"""

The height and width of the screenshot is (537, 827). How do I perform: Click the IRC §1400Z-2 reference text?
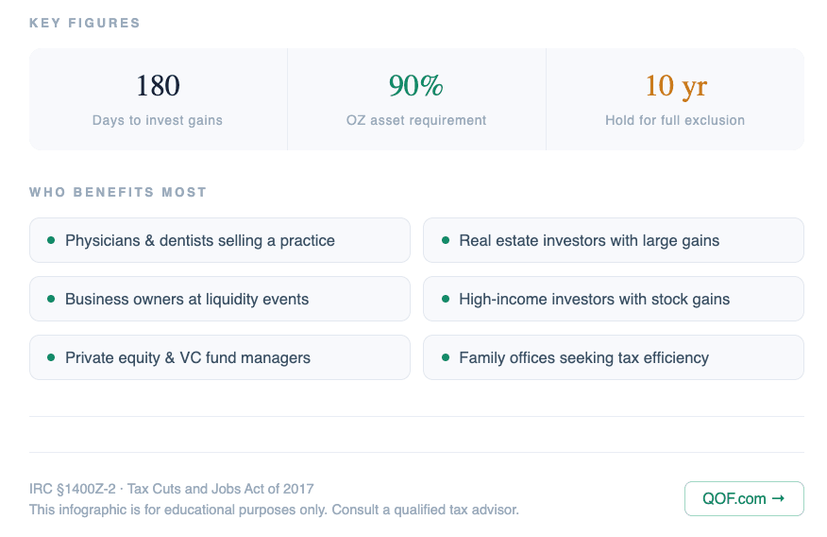pos(72,489)
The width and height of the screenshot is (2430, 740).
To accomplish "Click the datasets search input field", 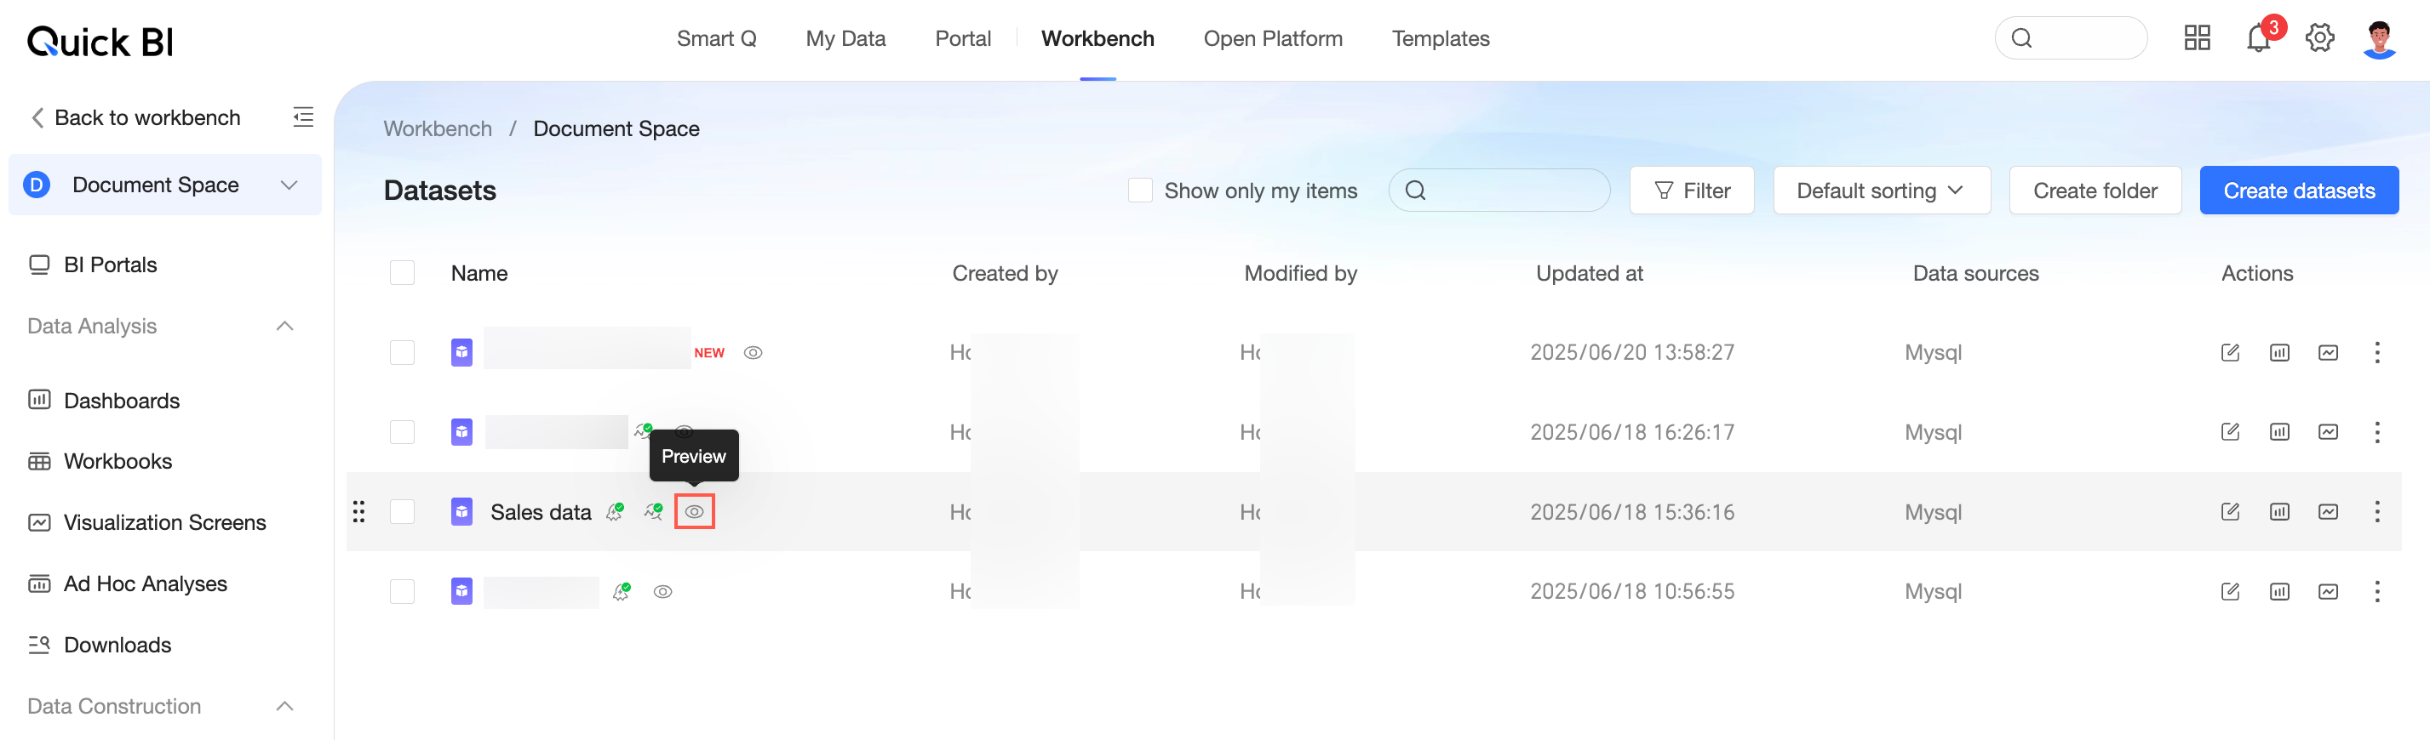I will tap(1513, 190).
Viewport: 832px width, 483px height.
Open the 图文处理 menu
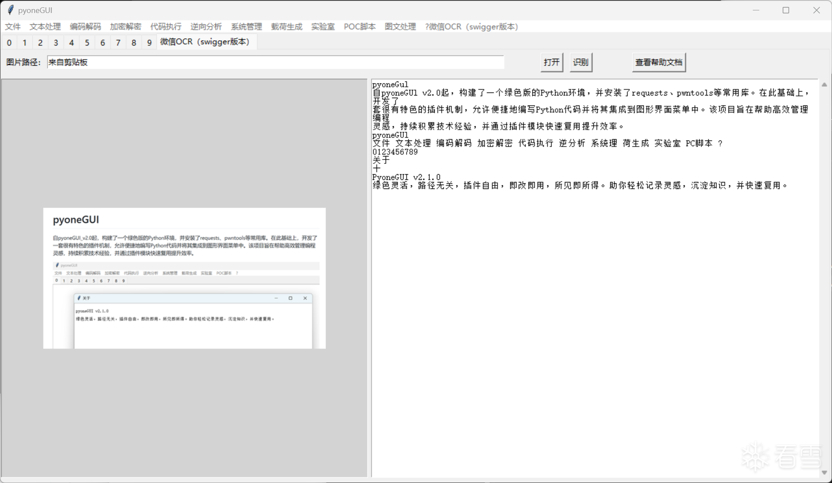pos(400,27)
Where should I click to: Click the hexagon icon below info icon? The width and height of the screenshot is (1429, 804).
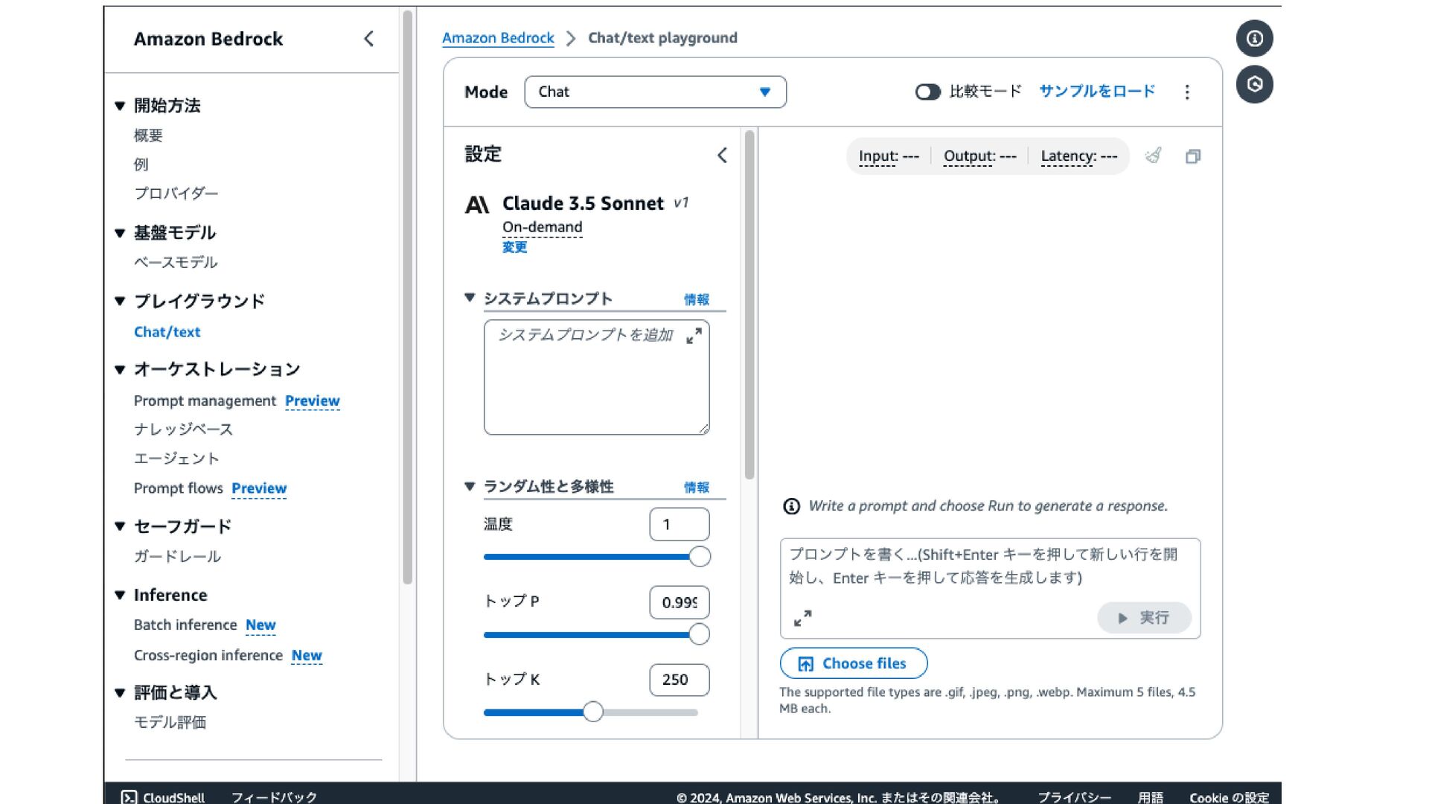pyautogui.click(x=1254, y=84)
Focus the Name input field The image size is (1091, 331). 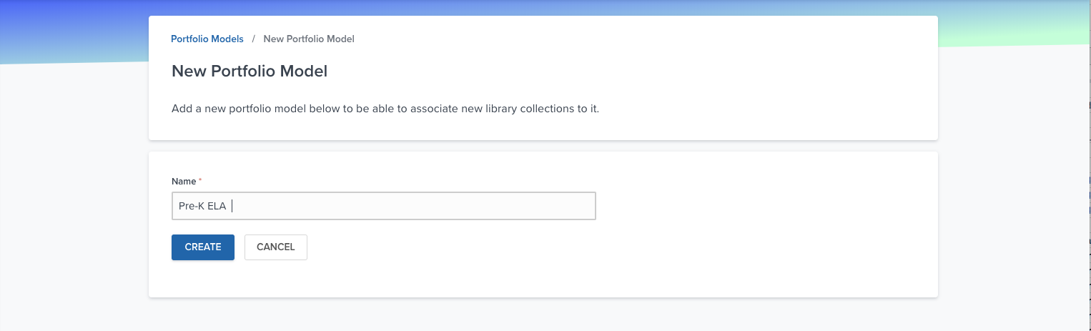[383, 206]
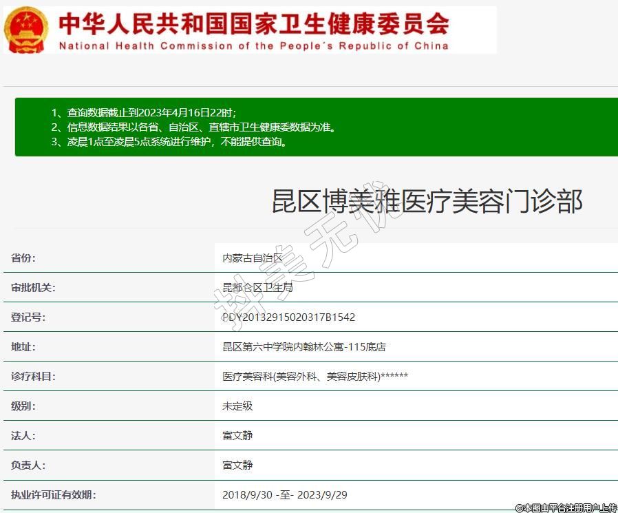Image resolution: width=618 pixels, height=513 pixels.
Task: Click the 昆区博美雅医疗美容门诊部 heading
Action: click(427, 201)
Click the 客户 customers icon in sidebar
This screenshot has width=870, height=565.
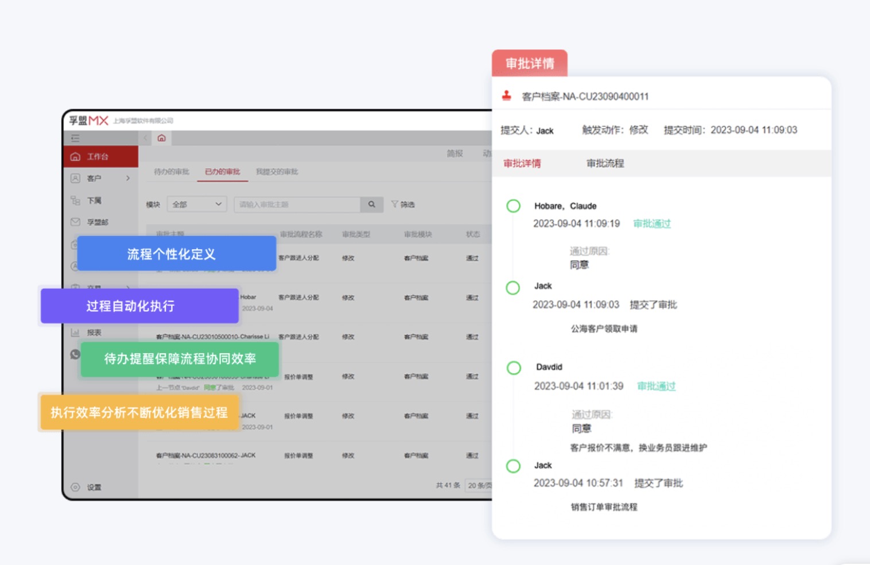[75, 179]
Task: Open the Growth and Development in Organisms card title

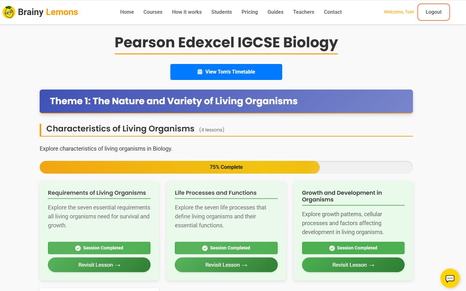Action: tap(342, 196)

"""

▶ **Short problem**:
Pull out each line of the records that contains the word "screenshot", counting only matches with the same upper and lower case.

▶ **Reply**:
The height and width of the screenshot is (537, 827). How do I perform: Click the IRC §1400Z-2 reference text?
The width and height of the screenshot is (2430, 740).
Where should I click to: Click the hexagon icon below info icon? The width and height of the screenshot is (1429, 804).
This screenshot has width=870, height=565.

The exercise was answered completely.